The brief for the Criminal Courts of Justice required a functional modern courthouse that was also a landmark civic addition to the Dublin cityscape.  The design solution had to preserve four principal segregations – jury, judicial, custody and public – while getting natural light into all 22 courtrooms. In addition, it had to comply with stringent acoustic benchmarks for the courtroom and jury spaces and make the building universally accessible for all stakeholder groups.

It is a tribute to the design and construction teams that the completed building fully meets the complexity of the brief and during its first four months of operations has successfully dealt with the largest single transfer of criminal court business in the history of the State.

The Criminal Courts of Justice building will support the administration of justice in Ireland throughout this century and provides dignified and quality surroundings and facilities for the public, jurors and other court users.

As a major public facility, it was a prime objective to ensure the universal accessibility of the Criminal Courts of Justice. An independent three stage accessibility audit was carried out at the planning, detailed design and building handover stages of the project. This ensured a high quality and well planned facility with consideration given to all aspects of inclusive design. The access audit report assessed the building against both regulatory and best practice guidance documents.
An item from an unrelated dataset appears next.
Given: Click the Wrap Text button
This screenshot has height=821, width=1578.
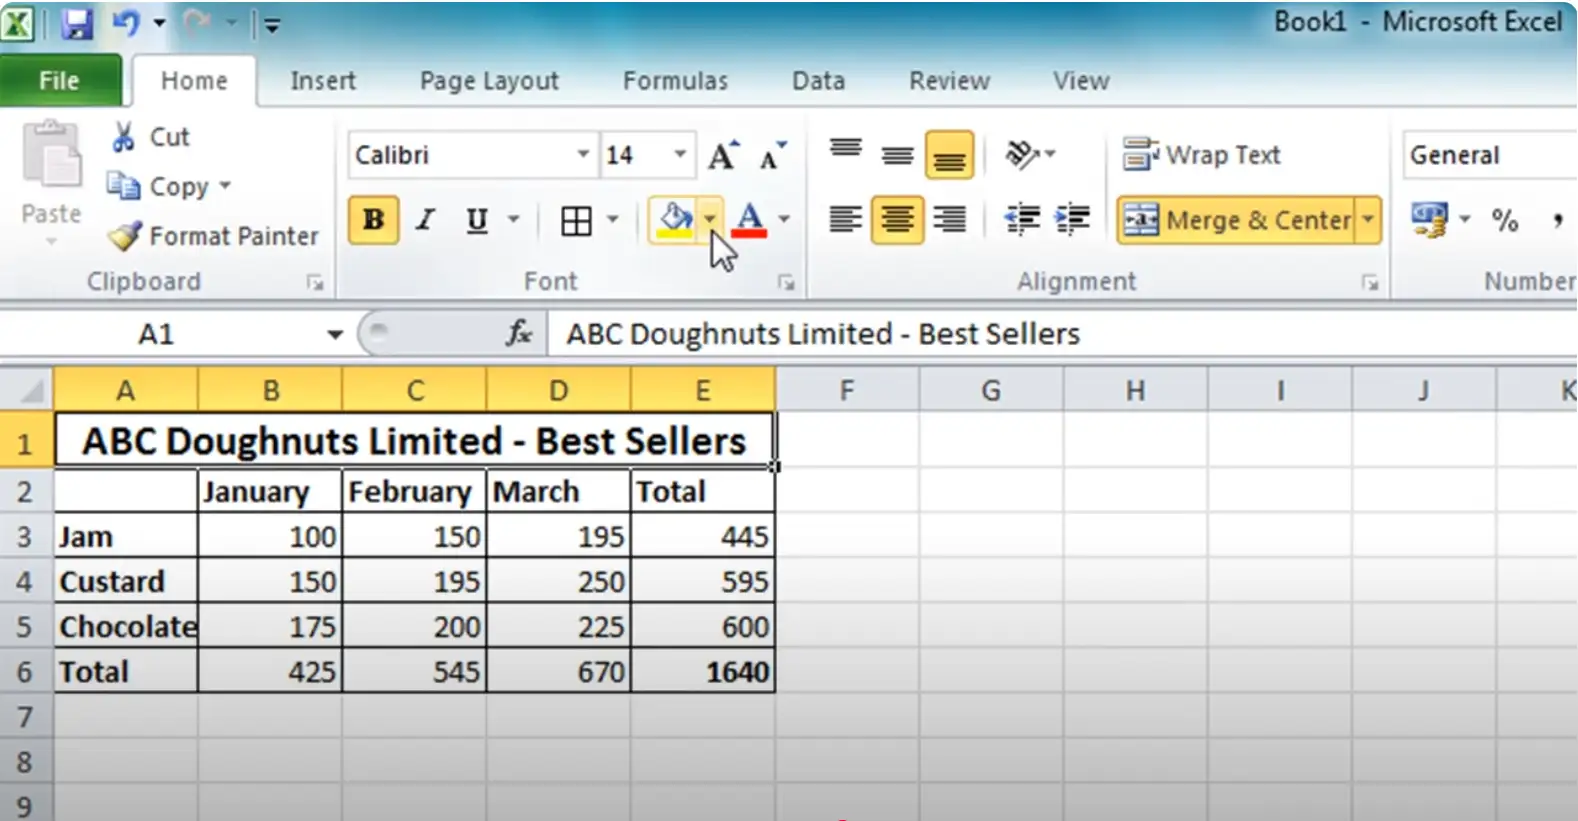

Areas considered in the design include; set down and parking; access and entrances; surface textures, both internal and external; public counters; lighting; induction loops and tactile signage; corridor widths, seating and public safety; ironmongery and doors; ramps within court rooms, steps and handrails; accessible toilet facilities; passenger lifts, refuge call points as standard and the promotion of safe egress during fire evacuation.

The audit tested and passed the building on over two hundred individual assessment criteria. Noteworthy design features include achieving opening forces of 22N on large acoustic doors, infrared hearing devices within courtrooms (induction loops can be a security issue), colour contrasting and tactile signage to aid the visually impaired and full wheelchair accessibility despite the requirement for significant level variations within court rooms.